▶ [WHAT YOU ARE ASKED TO DO] Copy out the lines of the material that start with the line containing "Open the quoted" and run through to the end of the material, reproducing each one character for character.

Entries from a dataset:

= = =

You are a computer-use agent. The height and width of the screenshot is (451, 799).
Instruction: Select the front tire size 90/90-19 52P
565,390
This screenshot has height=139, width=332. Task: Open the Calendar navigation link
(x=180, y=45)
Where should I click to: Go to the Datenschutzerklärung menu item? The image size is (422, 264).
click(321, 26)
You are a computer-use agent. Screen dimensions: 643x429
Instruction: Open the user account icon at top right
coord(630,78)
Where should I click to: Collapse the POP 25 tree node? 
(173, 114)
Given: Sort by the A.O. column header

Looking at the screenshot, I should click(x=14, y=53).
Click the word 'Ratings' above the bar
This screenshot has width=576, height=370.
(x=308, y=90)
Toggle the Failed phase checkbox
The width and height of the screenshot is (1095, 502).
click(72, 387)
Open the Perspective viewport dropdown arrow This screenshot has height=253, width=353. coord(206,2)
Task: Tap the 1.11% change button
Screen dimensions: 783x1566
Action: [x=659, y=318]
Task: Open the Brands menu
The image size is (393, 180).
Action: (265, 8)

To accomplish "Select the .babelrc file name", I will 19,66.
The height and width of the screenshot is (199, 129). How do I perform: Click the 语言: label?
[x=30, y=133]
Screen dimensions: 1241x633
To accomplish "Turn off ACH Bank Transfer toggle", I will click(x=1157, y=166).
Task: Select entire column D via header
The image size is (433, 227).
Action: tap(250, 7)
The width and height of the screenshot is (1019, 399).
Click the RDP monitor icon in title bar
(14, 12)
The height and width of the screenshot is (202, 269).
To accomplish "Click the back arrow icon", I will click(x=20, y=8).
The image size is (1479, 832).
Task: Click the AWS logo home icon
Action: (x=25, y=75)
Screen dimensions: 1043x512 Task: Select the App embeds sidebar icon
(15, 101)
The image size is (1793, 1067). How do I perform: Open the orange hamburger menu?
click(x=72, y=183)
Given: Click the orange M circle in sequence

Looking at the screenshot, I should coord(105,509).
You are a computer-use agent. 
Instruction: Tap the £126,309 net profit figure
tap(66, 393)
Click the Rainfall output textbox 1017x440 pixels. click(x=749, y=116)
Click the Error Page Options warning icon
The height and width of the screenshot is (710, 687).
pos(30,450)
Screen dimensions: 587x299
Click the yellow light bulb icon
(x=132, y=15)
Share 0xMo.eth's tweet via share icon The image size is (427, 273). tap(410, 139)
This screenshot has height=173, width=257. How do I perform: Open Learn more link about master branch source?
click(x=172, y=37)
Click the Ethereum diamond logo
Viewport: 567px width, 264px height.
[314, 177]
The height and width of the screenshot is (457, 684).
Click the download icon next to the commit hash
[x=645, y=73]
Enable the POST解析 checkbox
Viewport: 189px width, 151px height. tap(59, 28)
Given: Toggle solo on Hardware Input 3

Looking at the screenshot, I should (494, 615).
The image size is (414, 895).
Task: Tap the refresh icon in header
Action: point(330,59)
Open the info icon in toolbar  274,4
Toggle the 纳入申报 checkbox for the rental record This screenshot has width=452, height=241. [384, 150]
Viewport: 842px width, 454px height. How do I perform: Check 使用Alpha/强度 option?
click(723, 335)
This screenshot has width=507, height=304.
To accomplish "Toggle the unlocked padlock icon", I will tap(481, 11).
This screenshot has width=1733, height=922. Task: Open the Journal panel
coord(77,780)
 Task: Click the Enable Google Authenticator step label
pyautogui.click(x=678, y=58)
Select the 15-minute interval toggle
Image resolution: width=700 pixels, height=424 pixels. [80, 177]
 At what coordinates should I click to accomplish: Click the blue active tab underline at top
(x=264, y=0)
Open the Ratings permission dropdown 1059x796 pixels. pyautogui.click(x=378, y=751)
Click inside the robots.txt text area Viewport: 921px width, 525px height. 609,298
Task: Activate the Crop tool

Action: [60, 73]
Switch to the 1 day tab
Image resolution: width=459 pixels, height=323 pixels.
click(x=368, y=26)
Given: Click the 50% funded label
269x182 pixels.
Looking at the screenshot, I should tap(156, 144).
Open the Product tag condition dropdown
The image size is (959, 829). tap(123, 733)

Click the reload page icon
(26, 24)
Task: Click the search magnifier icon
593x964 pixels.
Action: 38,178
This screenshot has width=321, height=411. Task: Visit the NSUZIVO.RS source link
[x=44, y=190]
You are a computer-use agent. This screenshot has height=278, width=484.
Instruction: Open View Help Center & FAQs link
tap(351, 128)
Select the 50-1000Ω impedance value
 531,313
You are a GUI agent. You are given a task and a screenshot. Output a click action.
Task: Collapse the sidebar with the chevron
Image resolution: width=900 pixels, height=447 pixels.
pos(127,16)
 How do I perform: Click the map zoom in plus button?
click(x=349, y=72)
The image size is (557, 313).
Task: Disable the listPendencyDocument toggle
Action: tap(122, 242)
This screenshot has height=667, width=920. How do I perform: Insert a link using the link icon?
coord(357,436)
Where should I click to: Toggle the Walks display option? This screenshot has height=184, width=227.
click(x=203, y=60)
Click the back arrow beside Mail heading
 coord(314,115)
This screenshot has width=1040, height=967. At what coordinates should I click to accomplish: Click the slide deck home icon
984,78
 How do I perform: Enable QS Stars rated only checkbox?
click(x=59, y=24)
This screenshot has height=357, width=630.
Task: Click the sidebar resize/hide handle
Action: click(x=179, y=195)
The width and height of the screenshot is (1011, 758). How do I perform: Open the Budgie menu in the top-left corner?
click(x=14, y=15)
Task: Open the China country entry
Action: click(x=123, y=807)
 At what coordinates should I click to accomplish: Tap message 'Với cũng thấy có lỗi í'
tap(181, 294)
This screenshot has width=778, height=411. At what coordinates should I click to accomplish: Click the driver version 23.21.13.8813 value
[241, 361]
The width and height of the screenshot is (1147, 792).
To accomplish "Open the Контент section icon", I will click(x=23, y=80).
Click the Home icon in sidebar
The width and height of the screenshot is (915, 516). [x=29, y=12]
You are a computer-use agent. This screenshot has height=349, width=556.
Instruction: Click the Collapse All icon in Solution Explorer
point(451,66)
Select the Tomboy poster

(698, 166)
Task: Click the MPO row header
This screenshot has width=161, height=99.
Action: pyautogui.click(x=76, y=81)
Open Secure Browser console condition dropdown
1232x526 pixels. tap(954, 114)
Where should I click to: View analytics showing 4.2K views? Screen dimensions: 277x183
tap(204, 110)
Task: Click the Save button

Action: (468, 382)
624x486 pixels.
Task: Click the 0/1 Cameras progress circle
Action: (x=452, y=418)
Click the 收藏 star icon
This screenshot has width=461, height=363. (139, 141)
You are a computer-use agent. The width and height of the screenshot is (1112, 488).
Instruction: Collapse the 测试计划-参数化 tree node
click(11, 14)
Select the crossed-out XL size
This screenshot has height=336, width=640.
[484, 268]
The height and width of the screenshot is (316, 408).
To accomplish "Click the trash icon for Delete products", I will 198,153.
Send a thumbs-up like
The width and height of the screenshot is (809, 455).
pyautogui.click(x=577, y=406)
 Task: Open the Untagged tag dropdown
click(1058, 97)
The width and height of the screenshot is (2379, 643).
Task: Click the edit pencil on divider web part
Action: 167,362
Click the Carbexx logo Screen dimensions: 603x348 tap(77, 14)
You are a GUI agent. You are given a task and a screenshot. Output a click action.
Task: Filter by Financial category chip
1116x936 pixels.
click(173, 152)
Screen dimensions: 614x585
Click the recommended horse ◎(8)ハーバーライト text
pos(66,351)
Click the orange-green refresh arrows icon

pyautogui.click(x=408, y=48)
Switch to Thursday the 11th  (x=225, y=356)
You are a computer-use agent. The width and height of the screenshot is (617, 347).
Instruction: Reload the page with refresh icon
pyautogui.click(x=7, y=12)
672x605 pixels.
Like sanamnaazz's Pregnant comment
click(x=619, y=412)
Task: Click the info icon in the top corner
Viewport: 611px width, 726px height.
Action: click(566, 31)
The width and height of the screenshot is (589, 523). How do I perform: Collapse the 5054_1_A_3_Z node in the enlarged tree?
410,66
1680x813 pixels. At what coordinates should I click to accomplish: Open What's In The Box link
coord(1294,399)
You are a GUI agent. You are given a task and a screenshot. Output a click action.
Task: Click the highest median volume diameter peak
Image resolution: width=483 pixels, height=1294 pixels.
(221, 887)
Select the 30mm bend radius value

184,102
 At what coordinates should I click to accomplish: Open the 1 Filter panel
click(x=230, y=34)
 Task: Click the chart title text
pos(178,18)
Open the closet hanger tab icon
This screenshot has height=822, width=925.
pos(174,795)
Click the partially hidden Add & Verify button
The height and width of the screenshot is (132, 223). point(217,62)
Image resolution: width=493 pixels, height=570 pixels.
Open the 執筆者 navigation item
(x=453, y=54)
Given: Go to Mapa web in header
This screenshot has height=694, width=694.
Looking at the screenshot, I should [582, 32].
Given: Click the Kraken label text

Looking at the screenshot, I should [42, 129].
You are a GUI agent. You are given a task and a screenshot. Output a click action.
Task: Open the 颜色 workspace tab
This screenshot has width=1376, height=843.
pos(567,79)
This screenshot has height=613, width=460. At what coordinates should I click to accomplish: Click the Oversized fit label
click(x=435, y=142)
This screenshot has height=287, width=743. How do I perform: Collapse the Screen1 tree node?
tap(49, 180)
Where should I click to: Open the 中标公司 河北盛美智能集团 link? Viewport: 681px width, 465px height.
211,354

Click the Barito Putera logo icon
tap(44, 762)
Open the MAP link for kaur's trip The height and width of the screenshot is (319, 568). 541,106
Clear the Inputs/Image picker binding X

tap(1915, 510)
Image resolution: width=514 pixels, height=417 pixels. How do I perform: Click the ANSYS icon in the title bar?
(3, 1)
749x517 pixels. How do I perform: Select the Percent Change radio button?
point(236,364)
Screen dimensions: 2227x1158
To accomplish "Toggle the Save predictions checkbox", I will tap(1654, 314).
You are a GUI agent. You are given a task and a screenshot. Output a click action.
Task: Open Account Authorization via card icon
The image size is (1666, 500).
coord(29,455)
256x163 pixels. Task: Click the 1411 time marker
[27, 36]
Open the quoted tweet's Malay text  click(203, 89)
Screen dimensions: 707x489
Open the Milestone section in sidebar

= = =

▶ [THE RESPONSE]
Open the quoted tweet's Malay text  click(203, 89)
Screen dimensions: 707x489
Open the Milestone section in sidebar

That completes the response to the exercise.